• [WHAT YOU NEED TO DO]:
Using the word "will" as the filter, copy each matching line from the records.

[Collected data entries]
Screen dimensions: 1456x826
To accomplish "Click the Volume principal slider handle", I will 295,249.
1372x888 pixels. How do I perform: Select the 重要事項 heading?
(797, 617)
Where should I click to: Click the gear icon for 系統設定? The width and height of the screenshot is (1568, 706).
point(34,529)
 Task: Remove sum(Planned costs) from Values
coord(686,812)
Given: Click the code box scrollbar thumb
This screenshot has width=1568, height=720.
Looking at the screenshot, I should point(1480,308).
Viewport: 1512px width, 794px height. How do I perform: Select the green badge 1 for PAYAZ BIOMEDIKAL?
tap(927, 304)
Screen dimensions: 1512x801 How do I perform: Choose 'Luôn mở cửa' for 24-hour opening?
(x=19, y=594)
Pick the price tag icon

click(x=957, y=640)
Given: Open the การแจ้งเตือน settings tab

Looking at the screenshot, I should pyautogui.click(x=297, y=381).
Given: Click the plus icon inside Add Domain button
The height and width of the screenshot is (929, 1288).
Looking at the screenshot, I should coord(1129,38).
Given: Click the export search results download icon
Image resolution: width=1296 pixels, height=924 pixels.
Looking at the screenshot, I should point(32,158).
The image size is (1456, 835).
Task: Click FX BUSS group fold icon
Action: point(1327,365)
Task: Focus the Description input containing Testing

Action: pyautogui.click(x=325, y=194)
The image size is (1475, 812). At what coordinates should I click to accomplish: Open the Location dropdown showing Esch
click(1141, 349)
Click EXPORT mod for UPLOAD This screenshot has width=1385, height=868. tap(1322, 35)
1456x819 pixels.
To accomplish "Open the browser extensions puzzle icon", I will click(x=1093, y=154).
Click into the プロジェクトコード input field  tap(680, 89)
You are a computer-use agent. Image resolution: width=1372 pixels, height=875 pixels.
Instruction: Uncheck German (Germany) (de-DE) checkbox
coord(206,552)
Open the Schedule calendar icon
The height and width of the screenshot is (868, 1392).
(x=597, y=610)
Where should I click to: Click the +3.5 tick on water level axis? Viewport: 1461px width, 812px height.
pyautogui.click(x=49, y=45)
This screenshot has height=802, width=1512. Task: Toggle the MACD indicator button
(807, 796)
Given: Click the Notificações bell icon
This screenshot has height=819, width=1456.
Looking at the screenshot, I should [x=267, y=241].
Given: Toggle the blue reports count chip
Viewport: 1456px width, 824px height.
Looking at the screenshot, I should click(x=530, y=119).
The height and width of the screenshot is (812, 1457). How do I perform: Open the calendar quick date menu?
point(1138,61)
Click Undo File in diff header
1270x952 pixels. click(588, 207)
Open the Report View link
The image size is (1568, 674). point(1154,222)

• [SOLUTION]:
To accomplish "Click the Volume principal slider handle", I will 295,249.
To accomplish "Open the browser extensions puzzle icon", I will click(x=1093, y=154).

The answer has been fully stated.